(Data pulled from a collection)
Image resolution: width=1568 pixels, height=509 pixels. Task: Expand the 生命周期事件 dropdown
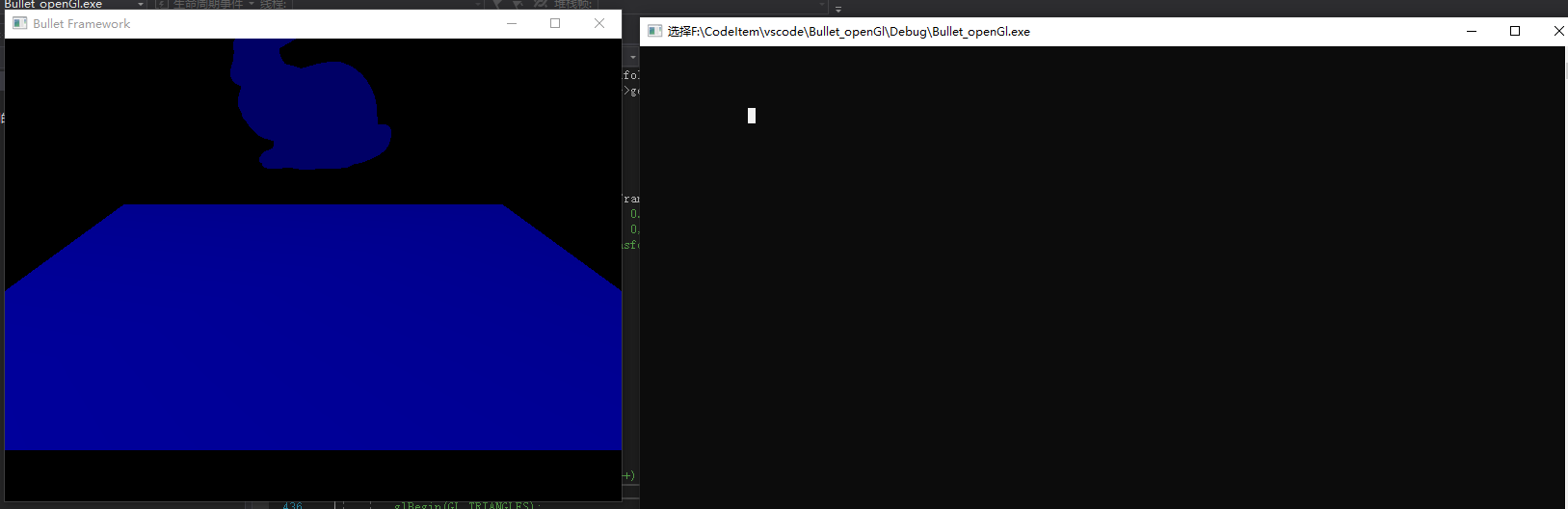[252, 5]
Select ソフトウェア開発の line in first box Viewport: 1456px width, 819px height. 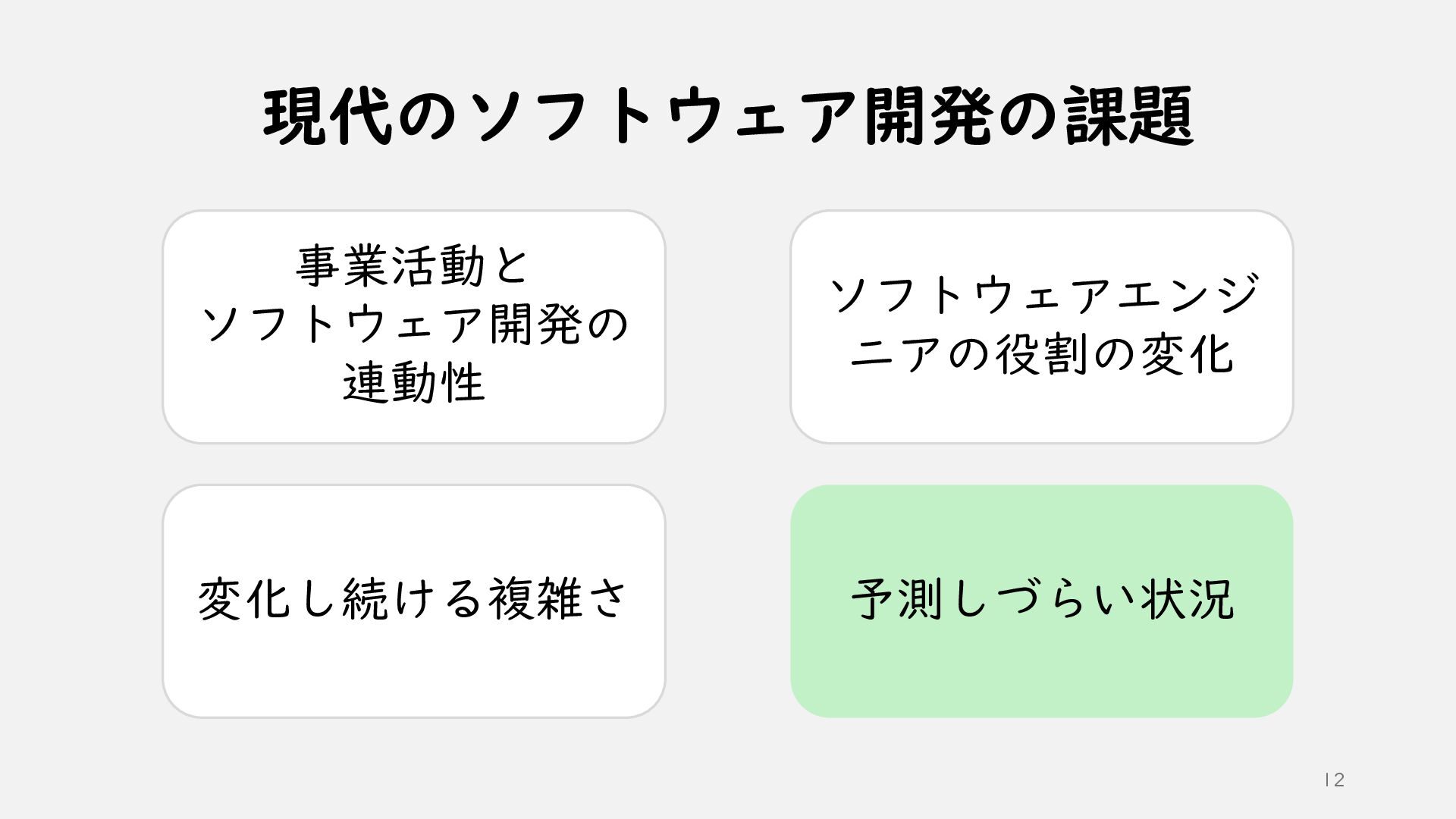pos(415,325)
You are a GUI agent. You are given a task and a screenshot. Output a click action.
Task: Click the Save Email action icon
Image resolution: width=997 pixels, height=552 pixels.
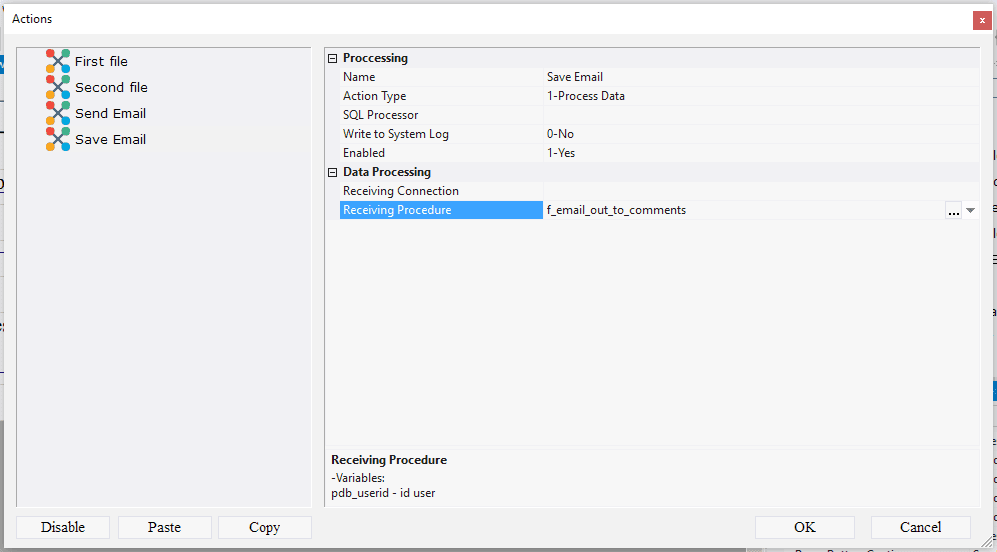click(58, 139)
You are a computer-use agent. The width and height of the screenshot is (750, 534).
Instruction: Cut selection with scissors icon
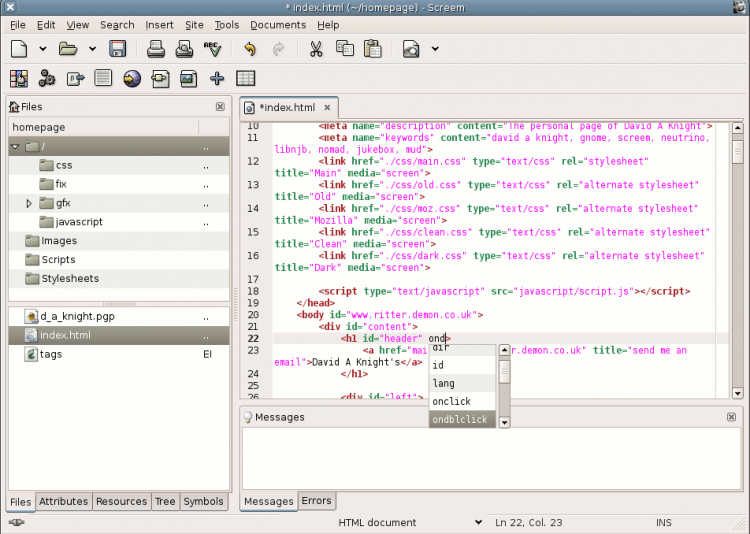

* Task prompt
Pick out every line above that contains the string "icon", treating uppercase and lowercase as different.

* Solution to this problem
Task: Click the Save Email action icon
Instruction: Cut selection with scissors icon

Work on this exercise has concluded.